Extensions of Valuation Domains and Going-up

Abstract

Suppose F is a field with valuation v and valuation domain O_v, E/F is a finite-dimensional field extension, and R is an O_v-subalgebra of E such that F ⋅ R = E and R ∩ F = O_v. It is known that R satisfies LO, INC, GD and SGB over O_v; it is also known that under certain conditions R satisfies GU over O_v. In this paper, we present a necessary and sufficient condition for the existence of such R that does not satisfy GU over O_v. We also present an explicit example of such R that does not satisfy GU over O_v.

1 Introduction

Valuation theory has long been a key tool in commutative algebra, with applications in number theory and algebraic geometry. Several generalizations of the notion of valuation were made throughout the last few decades; the main purpose of these generalizations was to utilize them in the study of noncommutative algebra, especially in division rings. See [6] for a comprehensive survey.
=====
[Tasks to carry out]
1. Write out the entire excerpt on extensions of valuation domains and going-up, word for word.
2. Extract the lines of the records verbatim. Begin at the first line of the records and stop after the line that contains "732-583-2030 (697, 524)", including that line.

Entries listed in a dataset
=====
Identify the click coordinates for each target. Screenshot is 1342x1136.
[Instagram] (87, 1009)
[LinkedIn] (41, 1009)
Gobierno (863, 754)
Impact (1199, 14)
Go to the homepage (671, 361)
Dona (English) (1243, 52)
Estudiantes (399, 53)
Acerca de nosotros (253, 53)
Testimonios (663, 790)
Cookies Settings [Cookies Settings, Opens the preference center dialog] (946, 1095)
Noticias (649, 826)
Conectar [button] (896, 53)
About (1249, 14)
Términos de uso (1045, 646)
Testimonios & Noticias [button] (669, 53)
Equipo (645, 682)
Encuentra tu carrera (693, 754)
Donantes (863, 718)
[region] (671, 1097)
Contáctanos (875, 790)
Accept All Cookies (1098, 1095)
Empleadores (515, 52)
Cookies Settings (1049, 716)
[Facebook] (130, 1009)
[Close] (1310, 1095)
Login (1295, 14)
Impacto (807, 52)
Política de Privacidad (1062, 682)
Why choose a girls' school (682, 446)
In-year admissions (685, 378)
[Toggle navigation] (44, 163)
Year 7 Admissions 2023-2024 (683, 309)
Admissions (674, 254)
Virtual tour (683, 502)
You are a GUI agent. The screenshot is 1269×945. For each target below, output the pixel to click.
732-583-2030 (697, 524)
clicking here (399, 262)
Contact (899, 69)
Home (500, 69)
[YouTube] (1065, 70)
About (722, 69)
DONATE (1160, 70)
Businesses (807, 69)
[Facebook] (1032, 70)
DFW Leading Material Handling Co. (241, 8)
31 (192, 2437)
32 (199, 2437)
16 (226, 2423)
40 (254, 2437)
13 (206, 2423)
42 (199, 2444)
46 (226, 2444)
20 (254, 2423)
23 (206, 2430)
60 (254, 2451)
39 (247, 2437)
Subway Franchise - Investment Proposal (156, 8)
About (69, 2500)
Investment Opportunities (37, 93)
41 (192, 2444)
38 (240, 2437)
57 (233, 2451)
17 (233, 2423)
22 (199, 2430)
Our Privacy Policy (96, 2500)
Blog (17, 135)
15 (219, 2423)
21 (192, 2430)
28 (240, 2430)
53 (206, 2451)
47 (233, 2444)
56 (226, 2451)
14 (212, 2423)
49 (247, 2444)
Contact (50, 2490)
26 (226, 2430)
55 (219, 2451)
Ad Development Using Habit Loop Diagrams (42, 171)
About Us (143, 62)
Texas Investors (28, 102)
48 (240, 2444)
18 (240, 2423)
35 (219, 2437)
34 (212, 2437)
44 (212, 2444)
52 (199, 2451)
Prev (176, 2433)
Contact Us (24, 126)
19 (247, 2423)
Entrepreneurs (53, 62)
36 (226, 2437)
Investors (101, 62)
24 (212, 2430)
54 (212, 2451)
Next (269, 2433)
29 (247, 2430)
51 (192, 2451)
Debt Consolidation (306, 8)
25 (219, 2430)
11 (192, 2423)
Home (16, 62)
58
=====
[Outputs for the tasks]
1.
Extensions of Valuation Domains and Going-up

Abstract

Suppose F is a field with valuation v and valuation domain O_v, E/F is a finite-dimensional field extension, and R is an O_v-subalgebra of E such that F ⋅ R = E and R ∩ F = O_v. It is known that R satisfies LO, INC, GD and SGB over O_v; it is also known that under certain conditions R satisfies GU over O_v. In this paper, we present a necessary and sufficient condition for the existence of such R that does not satisfy GU over O_v. We also present an explicit example of such R that does not satisfy GU over O_v.

1 Introduction

Valuation theory has long been a key tool in commutative algebra, with applications in number theory and algebraic geometry. Several generalizations of the notion of valuation were made throughout the last few decades; the main purpose of these generalizations was to utilize them in the study of noncommutative algebra, especially in division rings. See [6] for a comprehensive survey.

2.
Identify the click coordinates for each target. Screenshot is 1342x1136.
[Instagram] (87, 1009)
[LinkedIn] (41, 1009)
Gobierno (863, 754)
Impact (1199, 14)
Go to the homepage (671, 361)
Dona (English) (1243, 52)
Estudiantes (399, 53)
Acerca de nosotros (253, 53)
Testimonios (663, 790)
Cookies Settings [Cookies Settings, Opens the preference center dialog] (946, 1095)
Noticias (649, 826)
Conectar [button] (896, 53)
About (1249, 14)
Términos de uso (1045, 646)
Testimonios & Noticias [button] (669, 53)
Equipo (645, 682)
Encuentra tu carrera (693, 754)
Donantes (863, 718)
[region] (671, 1097)
Contáctanos (875, 790)
Accept All Cookies (1098, 1095)
Empleadores (515, 52)
Cookies Settings (1049, 716)
[Facebook] (130, 1009)
[Close] (1310, 1095)
Login (1295, 14)
Impacto (807, 52)
Política de Privacidad (1062, 682)
Why choose a girls' school (682, 446)
In-year admissions (685, 378)
[Toggle navigation] (44, 163)
Year 7 Admissions 2023-2024 (683, 309)
Admissions (674, 254)
Virtual tour (683, 502)
You are a GUI agent. The screenshot is 1269×945. For each target below, output the pixel to click.
732-583-2030 (697, 524)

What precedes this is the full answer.